Common ways people hide assets include:
- Failing to report separate assets they own to the court to appear less financially stable than they are;
- Taking out "loans" from friends they won't ever have to pay back to appear in debt;
- Sifting business revenue through employees or friends to make their business appear less profitable than it is;
- Liquidating assets to buy material items of equivalent value, which they intend to then hide from the court and resell post-divorce to recoup their losses;
- And more.
A forensic accountant can help your attorney dig into expense documents, tax returns, revenue and sales documents, financial strategies and forecasts, and more to help determine whether someone is hiding assets during a divorce.
Certified Public Accountants (CPAs)
Taxes often change significantly post-divorce. A CPA can help you understand how your financial status will be impacted by your divorce.

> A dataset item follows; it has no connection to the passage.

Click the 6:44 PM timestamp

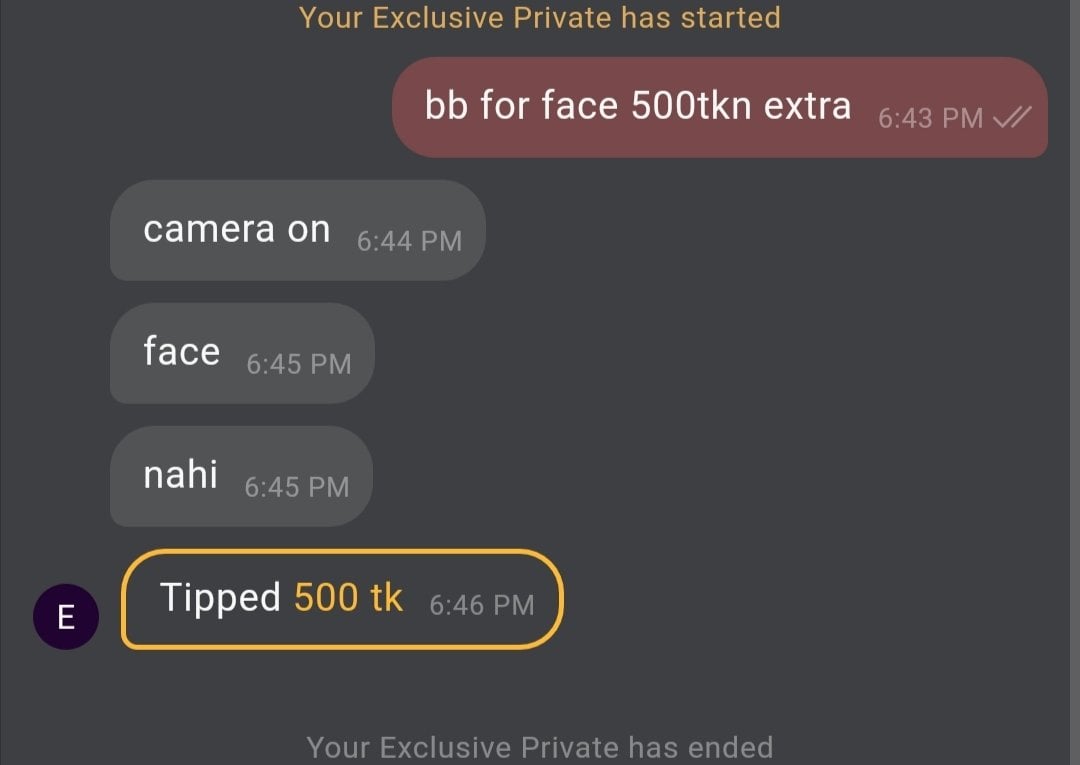tap(409, 241)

Additionally, a CPA will be able to provide you with expert financial advice on how you can maintain a good cash flow during and after your divorce. Working with a CPA may cost you some in the short-term, but long-term, it can be invaluable for helping you establish a strong financial base that enables you to thrive post-divorce.
CPAs can often spot financial inconsistencies, helping you get your books in order or provide information to a forensic accountant which could lead to important developments in your case.
If you or your spouse own a business and business income or the enterprise itself is considered a marital asset, you'll want a business appraiser on hand.
To determine how business income or businesses are distributed during a divorce, the parties must reach an agreement on how much the business is worth. A business appraiser will streamline that process, helping you effectively identify the value of your business using financial evidence that can't be easily disputed by the other party.
At O'Neil Wysocki, P.C., we help clients navigate complex divorce cases. To schedule a consultation with our team, contact us online or via phone at (972) 852-8000. Stay tuned for part two of this blog series, which discusses expert witnesses for custody cases!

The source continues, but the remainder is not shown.